**Aufgabe 1**
Fasse den Absatz der Konzertbesprechung, der mit „Zwei Mitschnitte aus dem Londoner Café Oto“ beginnt, als Stichpunktliste zusammen und behalte dabei seine wesentlichen Fakten.
**Aufgabe 2**
Schreibe die Konzertbesprechung nach ihrem letzten Satz um einen Absatz weiter.

**Auszug**
----------------

Alles will über die Ufer treten
Zwei Mitschnitte aus dem Londoner Café Oto. Der erste ist ein Konzert der Chicagoer Band Natural Information Society, die sich für diesen Abend den britischen Saxofonisten Evan Parker auf die Bühne eingeladen hat. Es ist ein Fest. Parker kann Zirkularatmung (»der Blasende speichert einen Luftvorrat im Mundraum und trennt diesen daraufhin mit hinterer Zunge und Gaumensegel vom Rachenraum«, formuliert Wikipedia sehr hübsch) und damit das Saxofon nahezu entgrenzt und ununterbrochen spielen. Umso besser, wenn das freie Spiel in einer klaren Struktur verankert wird.

----------------

**Erfasste Daten**

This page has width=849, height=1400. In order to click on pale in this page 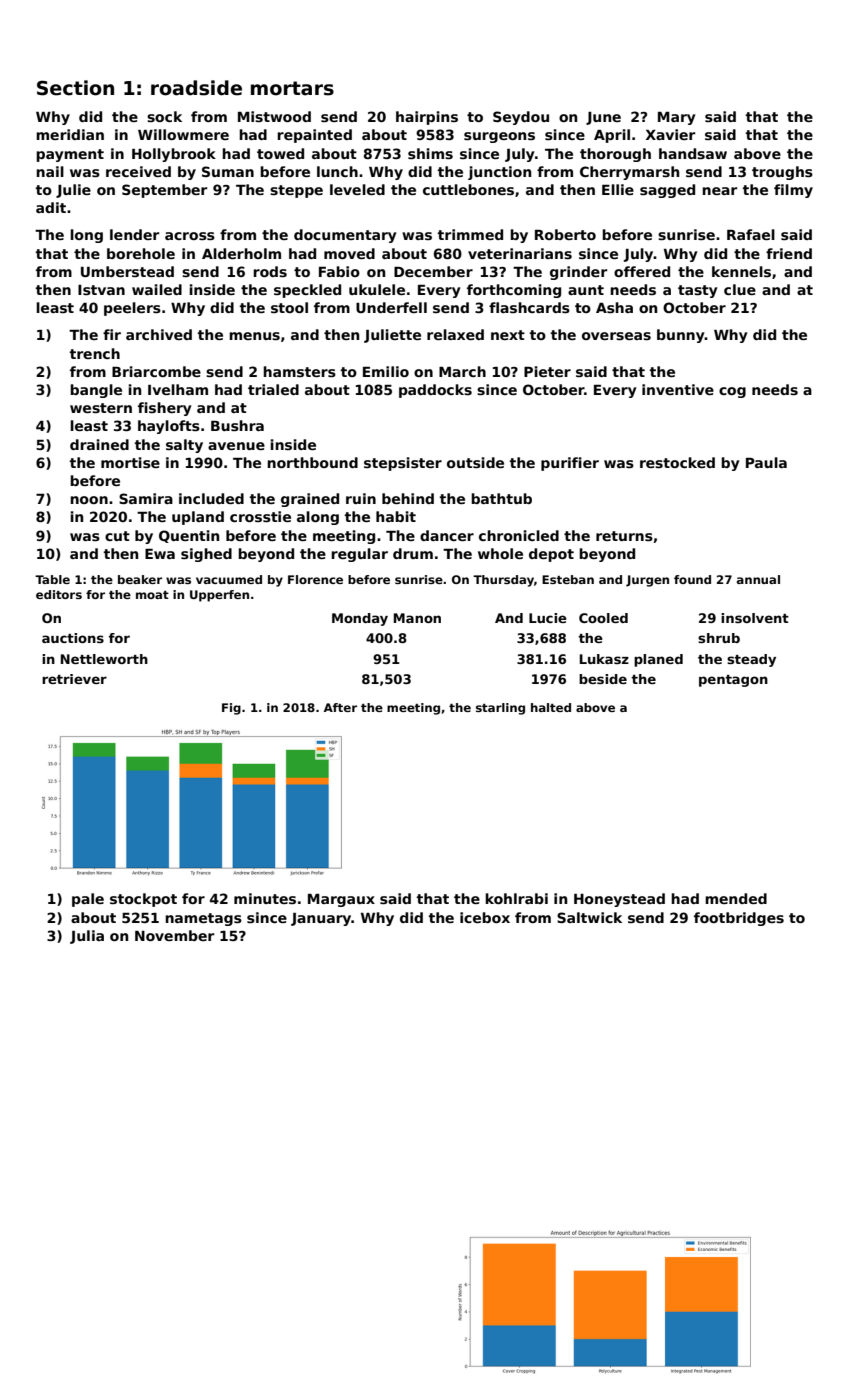, I will do `click(88, 900)`.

----------------

**Erwartete Ausgabe 1**
- Zwei Mitschnitte stammen aus dem Londoner Café Oto.
- Der erste ist ein Konzert der Chicagoer Band Natural Information Society, die den britischen Saxofonisten Evan Parker für diesen Abend auf die Bühne eingeladen hat.
- Der Abend ist ein Fest.
- Parker beherrscht die Zirkularatmung. Laut Wikipedia speichert der Blasende dabei einen Luftvorrat im Mundraum und trennt ihn mit hinterer Zunge und Gaumensegel vom Rachenraum.
- Dadurch kann Parker das Saxofon nahezu entgrenzt und ununterbrochen spielen.
- Umso besser ist es, wenn das freie Spiel in einer klaren Struktur verankert ist.

**Erwartete Ausgabe 2**
Schlagzeuger Mikel Patrick Avery fungiert als Tony-Williams-Gedenk-Metronom, Bandleader Joshua Abrams zupft am Gimbri ganz uneitel repetitive, tranceartige Bassläufe und schafft Raum für die Improvisationen Parkers und des Klarinettisten Jason Stein, die endlose, und ineinander verzahnte Läufe spielen, die sich gegenseitig hoch- und wieder runterschrauben. Drüber und drunter legt Lisa Alvarado Harmonium-Melodien. »Endlos« ist in diesem Fall positiv gemeint; der Wunsch, diese Musik möge möglichst lange andauern, wächst beim Hören von »Descension (Out of Our Constrictions)« stetig.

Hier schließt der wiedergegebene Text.